INTEGRATE - The INTEGRATE signal controls the operation of the three energy monitor circuits.
When this signal is low, the energy monitor circuits are activated to translate the energy measured by
the pyrodetector into a voltage, and then to hold that voltage until the microprocessor reads it. When
the INTEGRATE signal goes high the energy monitor circuits are turned off and reset to prepare
them for measuring the next pulse. The timer is used to provide a precise starting point for enabling
the energy monitor circuits approximately 100 µseconds after the fire pulse goes low.
Before a fire pulse, the INTEGRATE signal is high, and the TAI (timer A input) line is high.
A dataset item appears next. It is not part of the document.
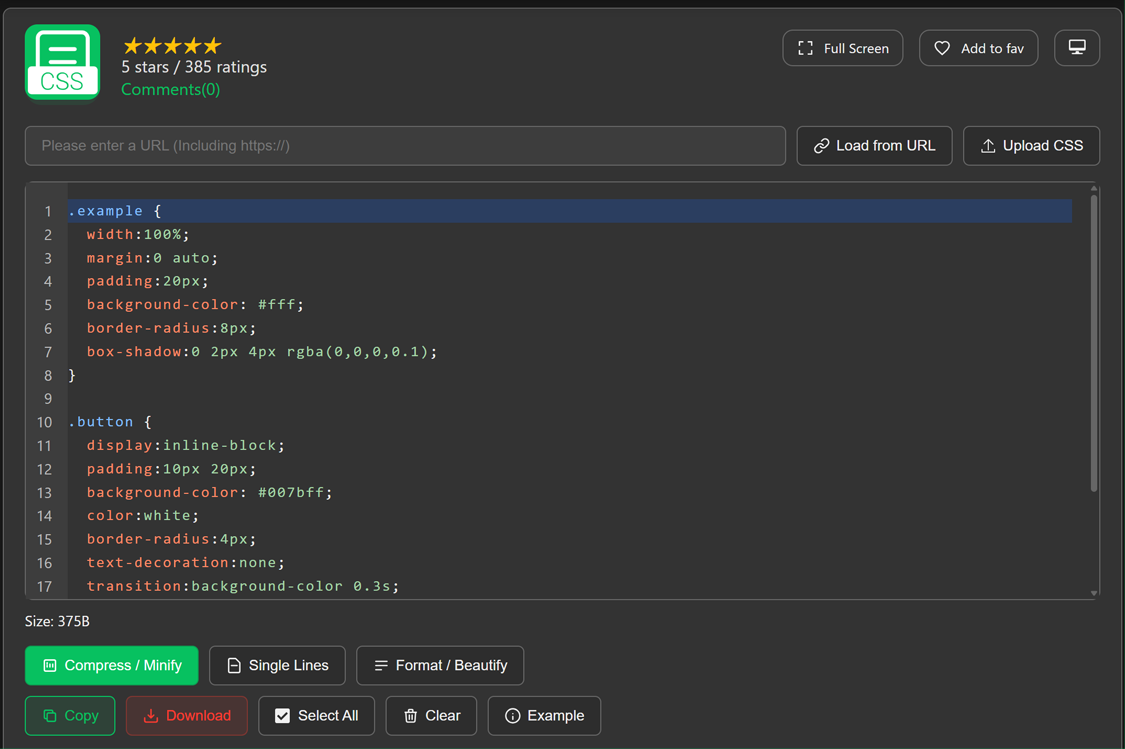Select the Full Screen icon

pos(804,47)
The /
FIREPULSE/ signal is a very short low pulse that will cause the flip flop formed by U59- 6 and U59-3
to change states, driving the TAI line low. The TAI line high to low transition is the input that
triggers the start of a timing cycle in the programmable timer TA channel. After the timed delay, the
TA timer TAO output goes high, driving the INTEGRATE line low through U59-11 to enable the
energy monitor circuits. After the main processor and safety processor have read the energy monitor
circuits, the main processor resets the TA timer, setting the INTEGRATE line back to a high.
COMMUNICATION TIMING - The SI and SO lines may be used in the future to provide timing
functions to an RS 232 port.
4.4.3 Shutter / Footswitch / Remote Interlock Circuits
The operation of the Shutter, Footswitch, and Remote Interlock circuits are related.
Remote Interlock refers to an external electrical jack that can be wired to a remote switch to disable
the laser. If this loop is opened the laser is disabled and a BRH OPEN message appears on the touch
screen. A dummy plug is supplied to directly connect across the loop if the customer does not wire
to a remote switch. The jack is located on the system back panel.
The Footswitch is a foot operated SPDT switch and 12 foot cable. The user depresses the footswitch
to fire the laser. The footswitch cable plugs into a jack on the back panel.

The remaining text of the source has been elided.